(Rows taken from a screen grounding dataset)
..........

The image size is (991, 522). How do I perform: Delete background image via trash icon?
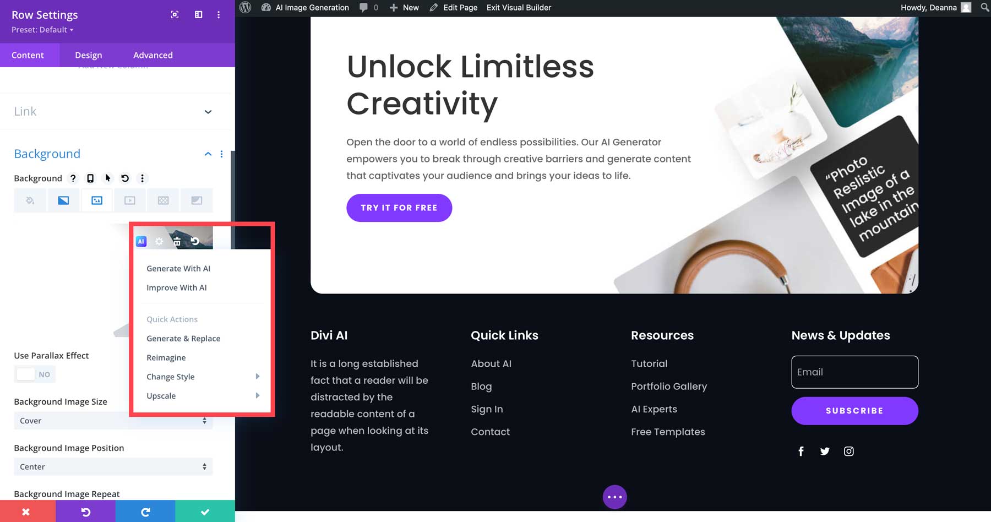[177, 241]
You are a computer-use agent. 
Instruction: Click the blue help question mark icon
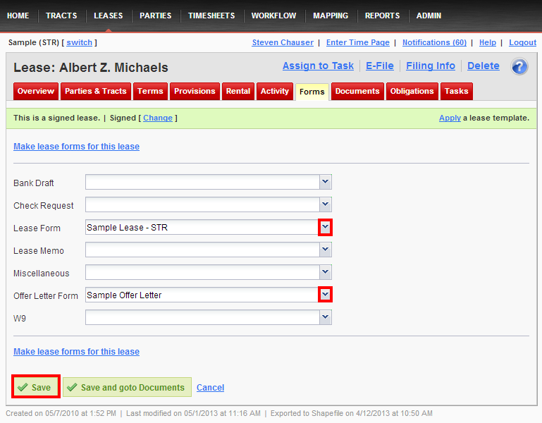(x=519, y=67)
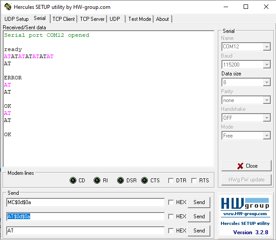276x240 pixels.
Task: Click the RI modem line indicator
Action: [x=97, y=181]
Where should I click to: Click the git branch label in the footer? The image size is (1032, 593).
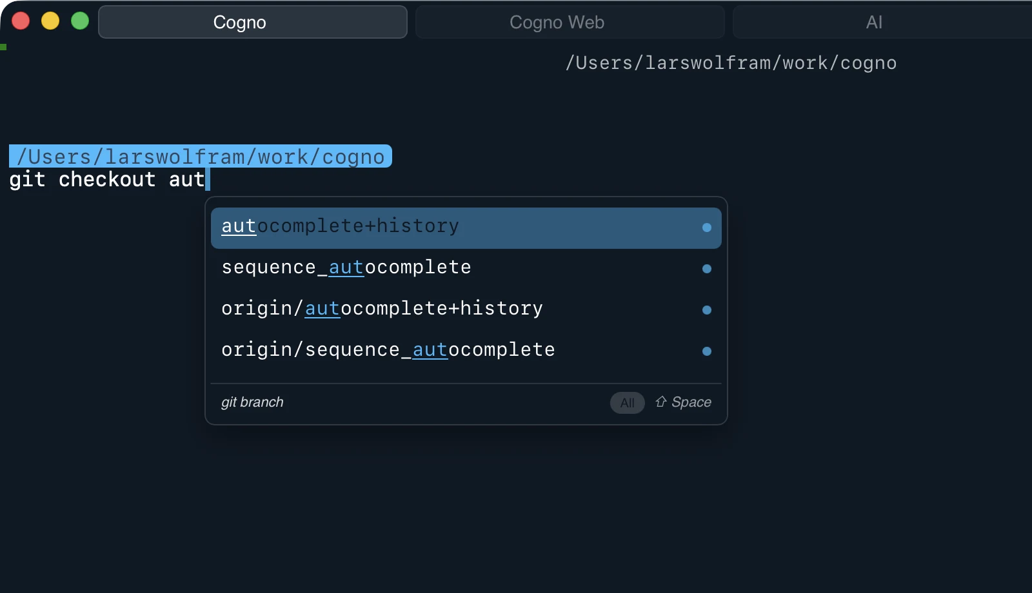pyautogui.click(x=252, y=402)
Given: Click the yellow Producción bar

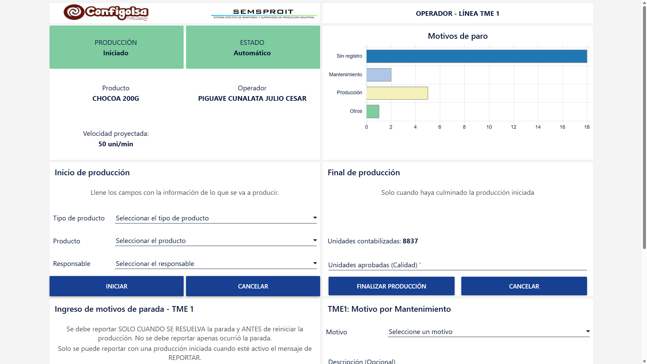Looking at the screenshot, I should pos(397,93).
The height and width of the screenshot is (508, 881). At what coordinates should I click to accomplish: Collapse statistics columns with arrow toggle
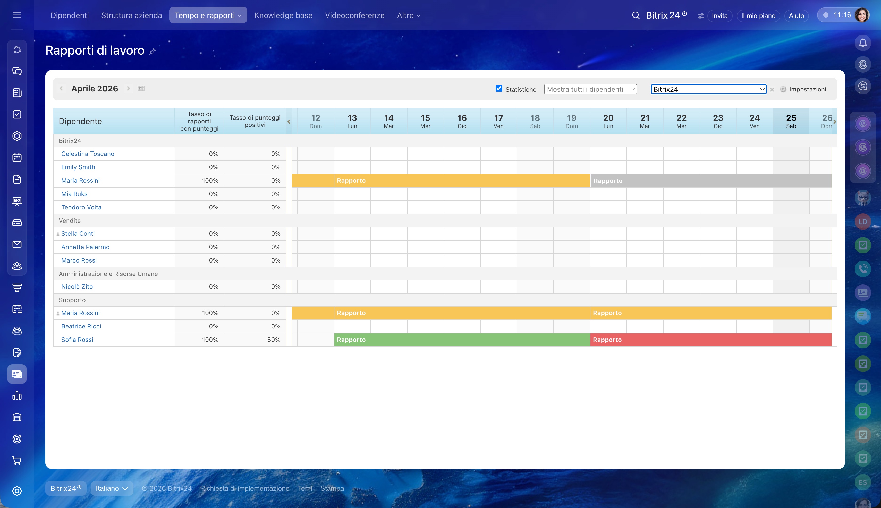[x=289, y=122]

..........

Rewrite the lines from the one containing "Given: Click the yellow Producción bar" through the last line as a two-column CSV with the headers instruction and response. Give one row per instruction with its response, put each value in a single quoted field, replace line breaks with spaces, and leave out the pictures.

instruction,response
"Given: Click the yellow Producción bar","Looking at the screenshot, I should pos(397,93)."
"The height and width of the screenshot is (508, 881). At what coordinates should I click to accomplish: Collapse statistics columns with arrow toggle","[x=289, y=122]"